Speech translation

Updated on Apr 25, 2026

Edit

Comment

Speech Translation is the process by which conversational spoken phrases are instantly translated and spoken aloud in a second language. This differs from phrase translation, which is where the system only translates a fixed and finite set of phrases that have been manually entered into the system. Speech translation technology enables speakers of different languages to communicate. It thus is of tremendous value for humankind in terms of science, cross-cultural exchange and global business.

How it works

A speech translation system would typically integrate the following three software technologies: automatic speech recognition (ASR), machine translation (MT) and voice synthesis (TTS).

The speaker of language A speaks into a microphone and the speech recognition module recognizes the utterance. It compares the input with a phonological model, consisting of a large corpus of speech data from multiple speakers. The input is then converted into a string of words, using dictionary and grammar of language A, based on a massive corpus of text in language A.

The machine translation module then translates this string. Early systems replaced every word with a corresponding word in language B. Current systems do not use word-for-word translation, but rather take into account the entire context of the input to generate the appropriate translation. The generated translation utterance is sent to the speech synthesis module, which estimates the pronunciation and intonation matching the string of words based on a corpus of speech data in language B. Waveforms matching the text are selected from this database and the speech synthesis connects and outputs them.

History

In 1983, NEC Corporation demonstrated speech translation as a concept exhibit at the ITU Telecom World (Telecom '83).

The first individual generally credited with developing and deploying a commercialized speech translation system capable of translating continuous free speech is Robert Palmquist, with his release of an English-Spanish large vocabulary system in 1997. This effort was funded in part by the Office of Naval Research To further develop and deploy speech translation systems, in 2001 he formed SpeechGear, which has broad patents covering speech translation systems.

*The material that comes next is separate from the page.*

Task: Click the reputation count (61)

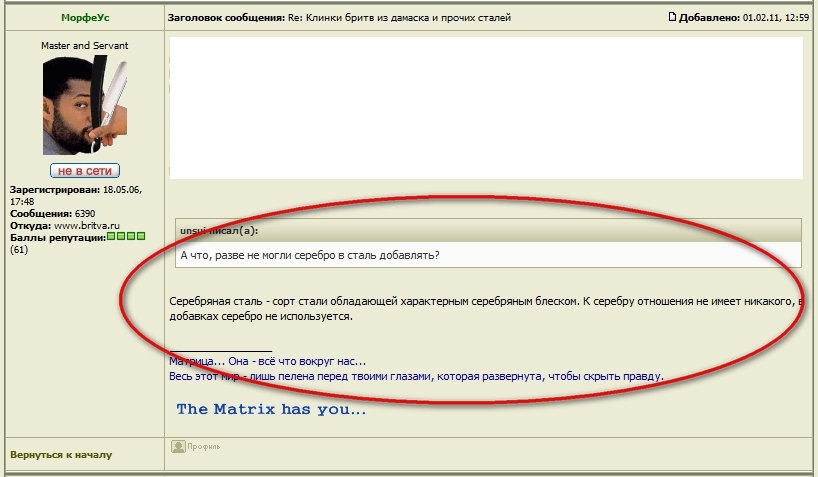Action: click(x=20, y=249)
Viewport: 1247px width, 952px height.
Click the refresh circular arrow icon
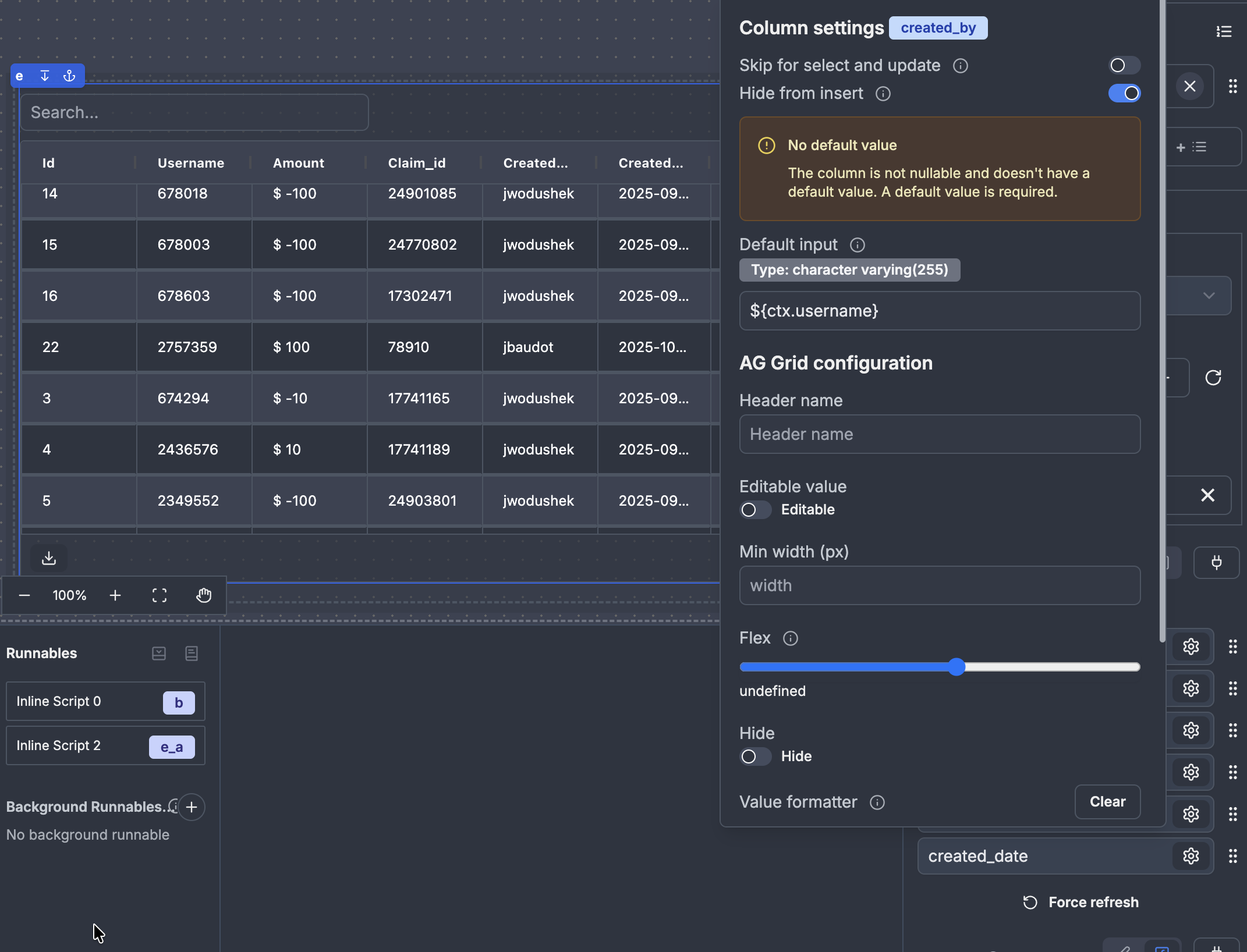coord(1213,378)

In 1999, the C-Star-2 consortium demonstrated speech-to-speech translation of 5 languages including English, Japanese, Italian, Korean, and German. .

In 2015, was developed Blabber Messenger - speech translator for 23 languages.

Features

Apart from the problems involved in the text translation, it also has to deal with special problems occur in speech-to-speech translation, incorporating incoherence of spoken language, fewer grammar constraints of spoken language, unclear word boundary of spoken language, the correction of speech recognition errors and multiple optional inputs. Additionally, speech-to-speech translation also has its advantages compared with text translation, including less complex structure of spoken language and less vocabulary in spoken language.

Research and development

Research and development has gradually progressed from relatively simple to more advanced translation. International evaluation workshops were established to support the development of speech-translation technology. They allow research institutes to cooperate and compete against each other at the same time. The concept of those workshop is a kind of contest: a common dataset is provided by the organizers and the participating research institutes create systems that are evaluated. In this way, efficient research is being promoted.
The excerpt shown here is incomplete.